- _ЦИТИРУЕМЫЙ ОТРЫВОК_:
Мы с Гилом написали «Boplicity», но автором этой композиции я записал свою мать, Клео Хенри, потому что хотел, чтобы она была издана не в том музыкальном издательстве, с которым у меня был контракт. Так что я просто поставил имя своей матери под этой темой.

Альбом «Birth of the Cool» разошелся в момент, потому что он был обратной реакцией на музыку Птицы и Диззи. Птица и Диз играли страшно модные, «горячие», скоростные вещи, и без «быстрого» уха невозможно было уловить в них ни юмор, ни чувства. Их звучание не ласкало слух, там не было гармонических линий, которые можно было бы напеть на улице своей девушке перед поцелуем. В бибопе не было человечности Дюка Эллингтона. Эта музыка трудно запоминалась. Птица и Диз были великими, блестящими музыкантами-новаторами, но слушать их было нелегко. A «Birth of the Cool» отличался тем, что там все можно было понять, да к тому же напеть.

В этом альбоме негритянские корни. Это направление пришло от Дюка Эллингтона. Мы старались звучать, как Клод Торнхилл, но он-то взял все от Дюка Эллингтона и Флетчера Хендерсона. Сам Гил Эванс был страстным поклонником Дюка и Билли Стрейхорна, а ведь Гил был аранжировщиком нашего альбома. Дюк и Билли использовали прием дублирования в аккордах — как и мы. Дюк постоянно прибегал к этому приему, у него играли ребята, которых всегда можно было узнать по качеству звука. Если кто-то в оркестре Дюка играл соло, то по звуку всегда можно было определить, кто именно. Если его музыканты играли в составе секции, то даже в этом случае можно было по музыкальным голосам определить, кто играет. На некоторых аккордах стояли их личные печати.

Мы в «Birth of the Cool» добивались того же самого. И именно поэтому у нас был такой успех. Белым в то время нравилась музыка, которую они понимали и могли слушать без напряга. Бибоп вышел не из их среды, поэтому для многих из них он был недоступен. Он целиком принадлежал чернокожим. Но «Birth of the Cool» белые приветствовали не только потому, что оттуда можно было мелодии напевать — там вдобавок ко всему участвовали белые музыканты, причем не на последних ролях. И белым критикам это пришлось по вкусу. Им нравилось сознавать и свою кажущуюся причастность к тому, что происходит. Как будто кто-то чуть крепче пожал тебе руку. Мы обращались с ушами слушателей помягче, чем Птица или Диз, мы как бы возвращали музыку в мейнстрим. Отсюда и успех.

К концу 1948 года я был на грани разрыва с Птицей, но все же оставался в его оркестре, надеясь, что все как-то изменится к лучшему, потому что я очень любил играть с ним — когда он не валял дурака. Но, становясь все более знаменитым, он предпочитал играть соло и совсем забывал про оркестр. Я знаю, что так он грабастал больше денег, но все же мы были одним ансамблем и многим жертвовали ради него. Он почти никогда не представлял нас публике — закончив соло, просто уходил со сцены, даже не взглянув в нашу сторону. И никогда не отсчитывал нужный темп, так что мы не представляли, что он собирается играть.

- _ВЫДЕРЖКА ИЗ ДАННЫХ_:
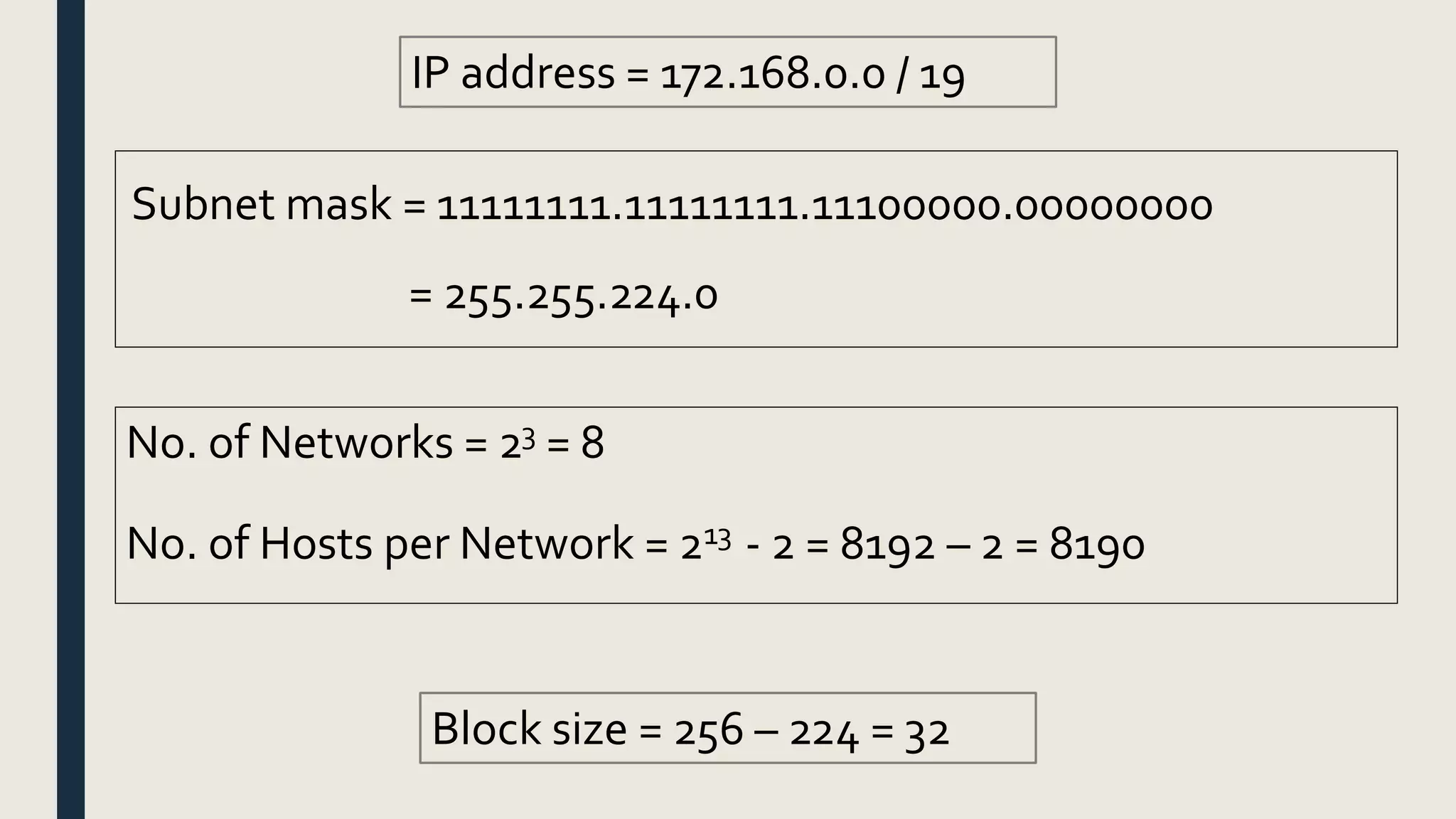Click the "No. of Networks" label
This screenshot has width=1456, height=819.
pyautogui.click(x=289, y=442)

- _ЦЕЛЬ ЗАДАНИЯ_: Перепиши слово в слово фрагмент цитируемого отрывка от слов «К концу 1948» до слов «он собирается играть.» включительно.

- _ВЫПОЛНЕННОЕ ЗАДАНИЕ_:
К концу 1948 года я был на грани разрыва с Птицей, но все же оставался в его оркестре, надеясь, что все как-то изменится к лучшему, потому что я очень любил играть с ним — когда он не валял дурака. Но, становясь все более знаменитым, он предпочитал играть соло и совсем забывал про оркестр. Я знаю, что так он грабастал больше денег, но все же мы были одним ансамблем и многим жертвовали ради него. Он почти никогда не представлял нас публике — закончив соло, просто уходил со сцены, даже не взглянув в нашу сторону. И никогда не отсчитывал нужный темп, так что мы не представляли, что он собирается играть.